Personal information
- Full name: William Milton Lamb
- Born: 14 July 1909 Foster, Victoria
- Died: 21 June 2006 (aged 96) Kew, Victoria
- Original team: Geelong College
- Height: 173 cm (5 ft 8 in)
- Weight: 70 kg (154 lb)

Playing career^{1}
- Years: Club / Games (Goals)
- 1928–1932: Geelong / 72 (1)
- ^{1} Playing statistics correct to the end of 1932.

= Milton Lamb =

Australian rules footballer (1909–2006)

William Milton Lamb (14 July 1909 – 21 June 2006) was an Australian rules footballer who played with Geelong in the Victorian Football League (VFL).

== Overview ==
Lamb, recruited locally from Geelong College, was a back pocket defender.

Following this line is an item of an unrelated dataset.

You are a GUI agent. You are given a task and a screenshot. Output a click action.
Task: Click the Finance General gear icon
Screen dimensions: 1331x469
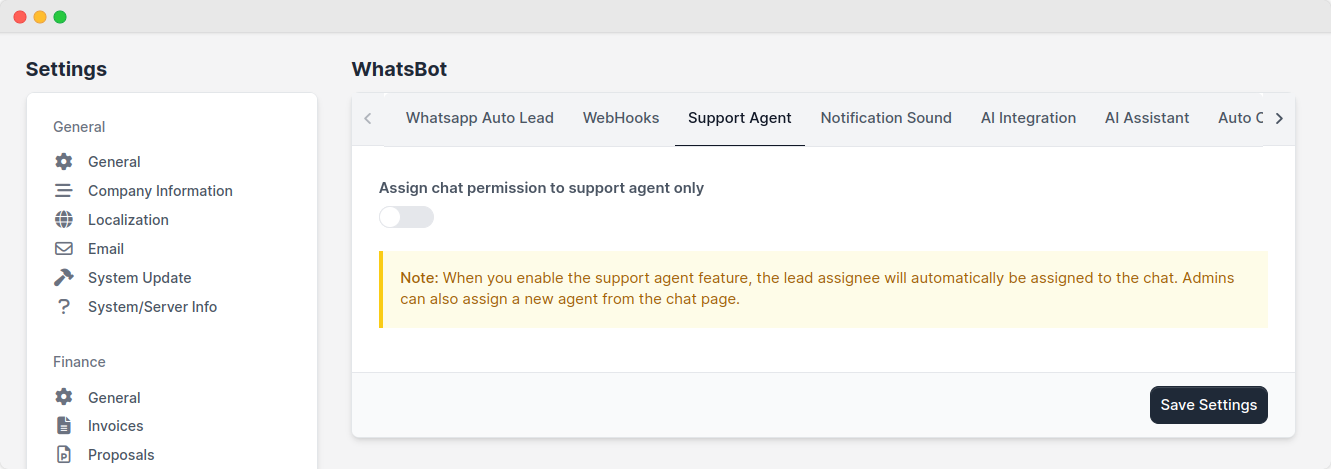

He played all 21 games for Geelong in 1930, including their grand final loss. The following season he missed just one game all year and again featured in the grand final, this time finishing in the winning team. He had been one of Geelong's best players in the 1931 Grand Final, with 13 kicks and a good defensive job of the Richmond rovers.

== Death ==
He lived until the age of 96 (died 21 June 2006) and was the last surviving player from the 1931 Geelong premiership winning side.